• _Directions_: Copy the Tyldesley Loopline text between "The Tyldesley Loopline" and "at Kenyon Junction.", inclusive, putting "Kenyon Station" in place of "Kenyon Junction" each time it occurs.

• _Passage to read_:
○ ○ ○ ○

= Tyldesley Loopline =

The Tyldesley Loopline was part of the London and North Western Railway's Manchester and Wigan Railway line from Eccles to the junction west of Tyldesley station and its continuance south west via Bedford Leigh to Kenyon Junction on the Liverpool and Manchester Railway. The line opened on 1 September 1864 with stations at Worsley, Ellenbrook, Tyldesley, Leigh and Pennington before joining the Liverpool and Manchester Railway at Kenyon Junction.

==Construction==
The London and North Western Railway Bill received royal assent in July 1861 and the first sod was cut at Worsley by the Earl of Ellesmere in the September. During construction, a Roman road was uncovered at Worsley. The railway was just over 16 miles long with 88 bridges, a sandstone cutting at Parr Brow, Tyldesley and a 22-arch viaduct which took the railway through Leigh and over the Bridgewater Canal. The work was expected to have been completed by May 1863 but lasted until the summer of 1864.

○ ○ ○ ○

• _Available data_:
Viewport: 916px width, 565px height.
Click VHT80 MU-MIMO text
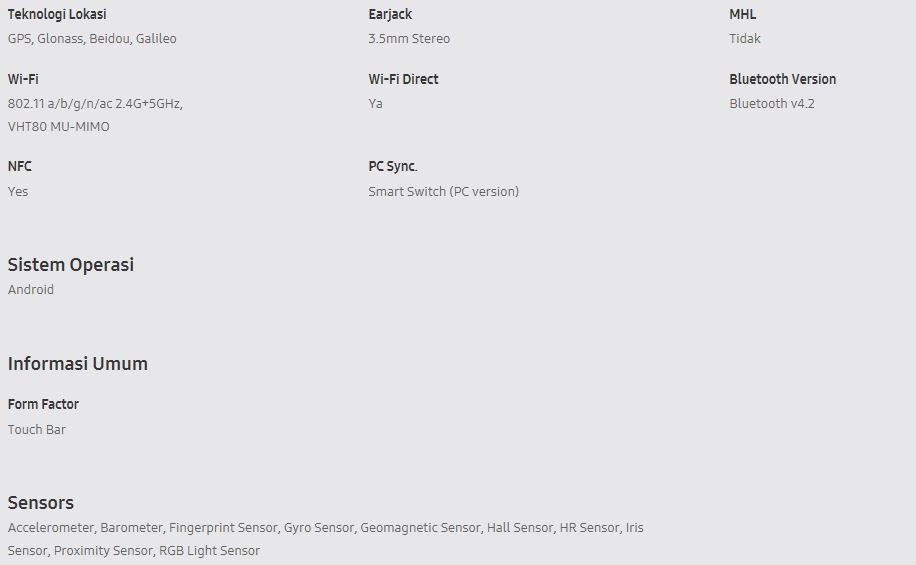(x=58, y=127)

○ ○ ○ ○

• _Solution to this exercise_:
The Tyldesley Loopline was part of the London and North Western Railway's Manchester and Wigan Railway line from Eccles to the junction west of Tyldesley station and its continuance south west via Bedford Leigh to Kenyon Station on the Liverpool and Manchester Railway. The line opened on 1 September 1864 with stations at Worsley, Ellenbrook, Tyldesley, Leigh and Pennington before joining the Liverpool and Manchester Railway at Kenyon Station.